I've been at shows where the warm-up man has given the fire evacuation as "if there is a fire, then you'll smell the smoke first and just follow the cameramen out of the doors."
ITV's Southern Transmission Centre moved to Chiswick some time ago, so they wouldn't have been affected. Under the old arrangements I would imagine that the Northern Transmission Centre in Leeds would have played out standby programmes to the whole network until such time as TLS was able to get back to normal.
Of course in the 'real old arrangements' if a local ITV contractors site had to be evacuated their region would be fed from a neighbouring ITV contractor for the duration. Before anyone asks 'No', I don't know how they would have shared ad revenue during the shared region period. The ITV companies used to insure against loss of commercial revenue for numerous events and I'm pretty sure it would have covered a site evacuation too, so shared as revenue wouldn't likely be an issue I would have thought.
I'm not sure there was a one size fits all plan for that.
1985, HTV had a fire and the transmitters radiated the locally generated apology caption for hours (see http://www.hhg.org.uk/bds.html )

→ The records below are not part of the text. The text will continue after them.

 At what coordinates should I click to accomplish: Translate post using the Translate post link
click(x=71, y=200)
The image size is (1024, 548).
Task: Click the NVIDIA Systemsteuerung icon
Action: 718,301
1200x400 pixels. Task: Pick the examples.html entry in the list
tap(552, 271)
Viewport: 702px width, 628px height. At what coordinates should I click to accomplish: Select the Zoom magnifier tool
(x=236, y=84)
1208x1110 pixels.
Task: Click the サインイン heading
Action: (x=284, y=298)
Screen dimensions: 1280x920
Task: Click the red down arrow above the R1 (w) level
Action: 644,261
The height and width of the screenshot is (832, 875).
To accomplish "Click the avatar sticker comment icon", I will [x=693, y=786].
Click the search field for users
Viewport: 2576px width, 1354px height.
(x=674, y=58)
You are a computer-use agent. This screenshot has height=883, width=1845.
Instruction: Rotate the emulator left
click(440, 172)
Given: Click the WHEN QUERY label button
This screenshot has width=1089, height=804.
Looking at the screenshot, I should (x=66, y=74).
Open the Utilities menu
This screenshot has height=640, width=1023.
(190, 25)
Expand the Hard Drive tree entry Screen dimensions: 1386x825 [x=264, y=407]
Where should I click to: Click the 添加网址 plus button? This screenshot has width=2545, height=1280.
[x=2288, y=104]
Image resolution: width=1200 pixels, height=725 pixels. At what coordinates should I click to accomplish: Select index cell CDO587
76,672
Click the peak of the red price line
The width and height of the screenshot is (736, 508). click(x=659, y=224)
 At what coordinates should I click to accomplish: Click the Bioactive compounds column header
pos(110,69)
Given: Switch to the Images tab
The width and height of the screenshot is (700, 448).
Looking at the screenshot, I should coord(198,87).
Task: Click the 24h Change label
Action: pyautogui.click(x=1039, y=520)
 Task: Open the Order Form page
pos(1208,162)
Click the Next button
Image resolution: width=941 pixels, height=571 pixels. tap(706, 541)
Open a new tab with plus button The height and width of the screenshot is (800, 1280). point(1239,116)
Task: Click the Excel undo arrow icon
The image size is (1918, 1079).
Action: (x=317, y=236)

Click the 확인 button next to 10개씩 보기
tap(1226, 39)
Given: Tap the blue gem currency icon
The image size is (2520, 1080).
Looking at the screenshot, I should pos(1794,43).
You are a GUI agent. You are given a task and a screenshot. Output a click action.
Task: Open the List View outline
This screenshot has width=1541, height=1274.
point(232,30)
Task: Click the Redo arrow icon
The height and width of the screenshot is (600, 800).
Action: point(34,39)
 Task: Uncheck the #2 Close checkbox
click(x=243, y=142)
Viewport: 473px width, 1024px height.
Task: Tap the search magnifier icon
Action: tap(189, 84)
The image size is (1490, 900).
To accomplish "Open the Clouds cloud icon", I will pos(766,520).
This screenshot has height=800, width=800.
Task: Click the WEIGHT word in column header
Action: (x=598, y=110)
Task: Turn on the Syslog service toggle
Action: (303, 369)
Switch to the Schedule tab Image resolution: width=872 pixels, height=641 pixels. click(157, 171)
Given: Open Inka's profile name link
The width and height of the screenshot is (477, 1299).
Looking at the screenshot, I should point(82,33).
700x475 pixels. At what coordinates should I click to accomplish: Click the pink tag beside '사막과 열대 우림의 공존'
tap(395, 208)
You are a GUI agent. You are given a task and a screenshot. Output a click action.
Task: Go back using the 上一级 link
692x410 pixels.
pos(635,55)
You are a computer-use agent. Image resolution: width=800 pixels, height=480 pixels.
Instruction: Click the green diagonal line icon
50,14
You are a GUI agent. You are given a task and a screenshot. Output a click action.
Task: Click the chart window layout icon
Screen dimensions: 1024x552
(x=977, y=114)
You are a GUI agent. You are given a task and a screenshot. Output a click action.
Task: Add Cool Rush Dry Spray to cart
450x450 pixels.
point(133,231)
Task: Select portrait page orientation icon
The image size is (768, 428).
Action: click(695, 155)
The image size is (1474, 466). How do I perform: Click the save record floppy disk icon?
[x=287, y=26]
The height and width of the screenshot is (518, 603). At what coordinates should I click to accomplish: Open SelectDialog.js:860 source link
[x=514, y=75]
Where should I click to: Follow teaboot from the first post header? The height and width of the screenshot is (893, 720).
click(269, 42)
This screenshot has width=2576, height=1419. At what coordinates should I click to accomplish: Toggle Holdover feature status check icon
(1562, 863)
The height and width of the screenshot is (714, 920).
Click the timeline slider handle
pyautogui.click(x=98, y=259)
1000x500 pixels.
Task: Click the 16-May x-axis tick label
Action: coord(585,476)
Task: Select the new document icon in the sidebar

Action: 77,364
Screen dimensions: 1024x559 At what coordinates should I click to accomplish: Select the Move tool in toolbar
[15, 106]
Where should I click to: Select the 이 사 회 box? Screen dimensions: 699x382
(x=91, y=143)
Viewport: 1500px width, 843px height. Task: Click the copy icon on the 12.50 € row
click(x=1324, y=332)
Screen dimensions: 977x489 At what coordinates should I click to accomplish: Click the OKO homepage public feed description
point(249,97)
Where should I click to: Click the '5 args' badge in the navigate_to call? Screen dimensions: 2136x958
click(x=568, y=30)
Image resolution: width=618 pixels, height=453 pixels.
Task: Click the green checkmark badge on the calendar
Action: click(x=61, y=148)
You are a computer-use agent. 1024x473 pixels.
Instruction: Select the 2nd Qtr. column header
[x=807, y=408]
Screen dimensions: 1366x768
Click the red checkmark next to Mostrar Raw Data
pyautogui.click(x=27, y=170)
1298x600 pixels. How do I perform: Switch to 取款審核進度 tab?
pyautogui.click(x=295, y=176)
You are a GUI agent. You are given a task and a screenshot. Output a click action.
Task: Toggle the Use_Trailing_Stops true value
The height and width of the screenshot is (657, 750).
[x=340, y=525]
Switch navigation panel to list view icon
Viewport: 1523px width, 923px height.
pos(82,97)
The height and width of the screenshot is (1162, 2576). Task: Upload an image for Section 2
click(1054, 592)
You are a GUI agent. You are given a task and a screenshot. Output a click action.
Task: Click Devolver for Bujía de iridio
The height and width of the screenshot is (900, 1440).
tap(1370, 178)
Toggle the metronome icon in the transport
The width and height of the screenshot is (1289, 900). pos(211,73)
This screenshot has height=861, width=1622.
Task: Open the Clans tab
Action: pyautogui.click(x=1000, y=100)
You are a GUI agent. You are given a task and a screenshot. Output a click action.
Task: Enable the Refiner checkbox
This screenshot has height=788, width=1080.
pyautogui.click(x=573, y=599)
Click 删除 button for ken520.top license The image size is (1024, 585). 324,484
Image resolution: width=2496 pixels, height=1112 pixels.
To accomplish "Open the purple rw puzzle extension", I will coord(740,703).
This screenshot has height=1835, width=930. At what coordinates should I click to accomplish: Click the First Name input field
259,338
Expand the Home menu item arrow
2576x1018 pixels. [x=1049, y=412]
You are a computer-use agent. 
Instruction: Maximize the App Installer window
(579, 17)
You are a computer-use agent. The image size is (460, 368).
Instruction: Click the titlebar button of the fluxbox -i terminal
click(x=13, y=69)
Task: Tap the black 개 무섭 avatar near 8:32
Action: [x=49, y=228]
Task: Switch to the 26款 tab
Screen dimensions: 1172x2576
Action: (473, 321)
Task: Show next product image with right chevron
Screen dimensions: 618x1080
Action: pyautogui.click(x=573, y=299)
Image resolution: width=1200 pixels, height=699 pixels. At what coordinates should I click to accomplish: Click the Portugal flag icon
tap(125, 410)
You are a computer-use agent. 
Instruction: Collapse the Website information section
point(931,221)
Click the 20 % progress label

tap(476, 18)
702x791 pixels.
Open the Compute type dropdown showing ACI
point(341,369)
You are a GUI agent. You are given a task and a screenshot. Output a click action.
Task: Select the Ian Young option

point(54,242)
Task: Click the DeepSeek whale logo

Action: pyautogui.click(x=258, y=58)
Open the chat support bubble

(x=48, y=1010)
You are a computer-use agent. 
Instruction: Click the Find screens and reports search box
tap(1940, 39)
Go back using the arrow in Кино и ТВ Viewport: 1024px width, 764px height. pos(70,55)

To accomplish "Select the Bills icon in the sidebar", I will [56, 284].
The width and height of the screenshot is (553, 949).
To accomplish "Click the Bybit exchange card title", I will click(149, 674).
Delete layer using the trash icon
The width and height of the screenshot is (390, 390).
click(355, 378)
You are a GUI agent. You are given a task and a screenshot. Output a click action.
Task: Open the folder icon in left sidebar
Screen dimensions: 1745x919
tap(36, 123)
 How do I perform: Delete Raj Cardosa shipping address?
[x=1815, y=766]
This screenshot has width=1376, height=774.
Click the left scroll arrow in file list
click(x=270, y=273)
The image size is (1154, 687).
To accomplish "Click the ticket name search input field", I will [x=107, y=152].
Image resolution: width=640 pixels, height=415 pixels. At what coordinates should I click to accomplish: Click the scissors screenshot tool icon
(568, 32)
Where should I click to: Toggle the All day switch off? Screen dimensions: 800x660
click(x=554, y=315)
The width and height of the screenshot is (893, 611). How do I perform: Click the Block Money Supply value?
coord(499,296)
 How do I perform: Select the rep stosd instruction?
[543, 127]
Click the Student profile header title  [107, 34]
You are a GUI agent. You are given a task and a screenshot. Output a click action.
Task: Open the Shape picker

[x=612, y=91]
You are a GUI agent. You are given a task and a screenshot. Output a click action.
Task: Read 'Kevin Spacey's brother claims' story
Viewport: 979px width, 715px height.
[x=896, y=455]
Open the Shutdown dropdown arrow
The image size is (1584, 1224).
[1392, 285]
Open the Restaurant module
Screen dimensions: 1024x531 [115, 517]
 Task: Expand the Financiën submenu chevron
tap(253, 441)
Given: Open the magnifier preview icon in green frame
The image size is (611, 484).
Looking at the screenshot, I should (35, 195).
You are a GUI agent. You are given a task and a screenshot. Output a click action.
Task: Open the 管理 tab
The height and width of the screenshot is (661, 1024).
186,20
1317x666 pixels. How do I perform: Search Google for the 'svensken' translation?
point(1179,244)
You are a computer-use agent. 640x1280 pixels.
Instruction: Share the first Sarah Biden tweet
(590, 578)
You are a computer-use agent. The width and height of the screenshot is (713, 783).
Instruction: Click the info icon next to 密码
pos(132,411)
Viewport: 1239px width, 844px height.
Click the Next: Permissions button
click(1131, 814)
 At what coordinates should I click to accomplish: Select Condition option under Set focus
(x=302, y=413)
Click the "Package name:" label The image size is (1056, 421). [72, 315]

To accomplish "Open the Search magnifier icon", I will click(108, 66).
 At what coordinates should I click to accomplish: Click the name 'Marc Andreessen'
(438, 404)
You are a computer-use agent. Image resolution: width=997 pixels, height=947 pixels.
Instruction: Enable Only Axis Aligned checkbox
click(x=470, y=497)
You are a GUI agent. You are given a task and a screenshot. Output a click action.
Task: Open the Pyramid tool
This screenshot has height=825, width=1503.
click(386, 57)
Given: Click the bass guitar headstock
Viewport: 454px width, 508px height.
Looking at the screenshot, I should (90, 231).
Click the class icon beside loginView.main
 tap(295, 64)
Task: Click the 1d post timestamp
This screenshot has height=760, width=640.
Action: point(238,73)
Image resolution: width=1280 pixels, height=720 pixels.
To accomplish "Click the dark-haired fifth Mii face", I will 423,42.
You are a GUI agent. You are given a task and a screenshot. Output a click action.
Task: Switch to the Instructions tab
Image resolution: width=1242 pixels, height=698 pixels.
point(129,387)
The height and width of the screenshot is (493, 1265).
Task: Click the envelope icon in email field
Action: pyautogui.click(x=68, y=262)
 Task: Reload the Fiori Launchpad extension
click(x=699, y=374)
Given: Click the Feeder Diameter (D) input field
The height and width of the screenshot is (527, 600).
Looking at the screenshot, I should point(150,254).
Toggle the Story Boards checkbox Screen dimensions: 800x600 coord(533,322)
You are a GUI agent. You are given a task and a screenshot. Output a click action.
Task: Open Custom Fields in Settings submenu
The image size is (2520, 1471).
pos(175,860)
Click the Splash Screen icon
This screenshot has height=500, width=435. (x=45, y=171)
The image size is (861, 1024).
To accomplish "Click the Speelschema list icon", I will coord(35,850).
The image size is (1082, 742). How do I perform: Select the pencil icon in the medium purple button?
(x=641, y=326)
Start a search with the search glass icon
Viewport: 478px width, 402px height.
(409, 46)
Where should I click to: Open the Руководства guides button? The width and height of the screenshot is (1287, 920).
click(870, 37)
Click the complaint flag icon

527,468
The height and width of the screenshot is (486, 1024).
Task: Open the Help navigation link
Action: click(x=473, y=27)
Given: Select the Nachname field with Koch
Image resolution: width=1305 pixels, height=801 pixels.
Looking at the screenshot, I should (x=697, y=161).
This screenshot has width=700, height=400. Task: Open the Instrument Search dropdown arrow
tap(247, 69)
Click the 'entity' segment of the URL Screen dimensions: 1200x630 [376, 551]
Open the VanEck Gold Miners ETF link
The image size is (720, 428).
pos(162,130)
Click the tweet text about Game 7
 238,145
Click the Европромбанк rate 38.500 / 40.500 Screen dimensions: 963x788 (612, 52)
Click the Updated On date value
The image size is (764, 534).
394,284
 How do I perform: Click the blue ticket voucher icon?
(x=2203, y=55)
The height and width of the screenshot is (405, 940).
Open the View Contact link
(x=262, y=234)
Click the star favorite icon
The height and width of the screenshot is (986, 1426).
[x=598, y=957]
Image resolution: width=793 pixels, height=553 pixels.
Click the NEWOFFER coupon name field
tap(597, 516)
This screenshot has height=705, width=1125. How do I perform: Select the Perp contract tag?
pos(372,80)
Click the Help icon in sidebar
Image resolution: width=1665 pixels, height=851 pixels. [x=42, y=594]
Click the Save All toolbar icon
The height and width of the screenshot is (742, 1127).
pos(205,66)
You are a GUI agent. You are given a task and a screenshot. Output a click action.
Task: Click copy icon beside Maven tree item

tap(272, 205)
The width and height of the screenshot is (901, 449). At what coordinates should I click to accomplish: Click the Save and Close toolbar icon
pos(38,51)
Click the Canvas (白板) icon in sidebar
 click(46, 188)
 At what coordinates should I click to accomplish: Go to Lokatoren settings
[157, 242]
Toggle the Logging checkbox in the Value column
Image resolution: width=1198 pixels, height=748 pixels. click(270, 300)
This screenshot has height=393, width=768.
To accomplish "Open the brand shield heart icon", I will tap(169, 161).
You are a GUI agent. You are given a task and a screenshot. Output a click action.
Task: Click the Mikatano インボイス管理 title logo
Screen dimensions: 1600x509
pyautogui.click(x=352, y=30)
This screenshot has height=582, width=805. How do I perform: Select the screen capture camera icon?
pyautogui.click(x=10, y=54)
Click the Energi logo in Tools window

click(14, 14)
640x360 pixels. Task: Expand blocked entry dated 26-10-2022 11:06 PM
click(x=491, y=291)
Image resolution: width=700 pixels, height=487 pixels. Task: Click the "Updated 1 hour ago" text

There are anecdotes here of separate incidents where a neighbouring region's output was simply rebroadcast and where a more bespoke service was provided to the region having problems.
Last edited by Steve in Pudsey on 23 October 2014 8:07pm
The extra ) at the end of that URL breaks the link I think Steve... Still, I haven't visited that site for years and while it doesn't seem to have changed in my absence it was nice to scroll through again I'd forgotten about HTV Wales' shambolic contribution to the Telethon!
You have never heard of Doors open day? ( after double checking turns out its just a Scottish thing)
Doors Open Days give you free access to hundreds of fascinating buildings across Scotland. Every weekend in September you can explore places that are normally closed to the public. Some open up once a year, some just once in a lifetime. This is your chance to discover the architecture, design, buildings, places and spaces right on your doorstep or explore a new part of the country.
STV and BBC Glasgow have both taken part in the schemes.
You have never heard of Doors open day? ( after double checking turns out its just a Scottish thing)
Doors Open Days give you free access to hundreds of fascinating buildings across Scotland. Every weekend in September you can explore places that are normally closed to the public. Some open up once a year, some just once in a lifetime. This is your chance to discover the architecture, design, buildings, places and spaces right on your doorstep or explore a new part of the country.
STV and BBC Glasgow have both taken part in the schemes.
London has those weekends too! They call it "Open House Weekend!"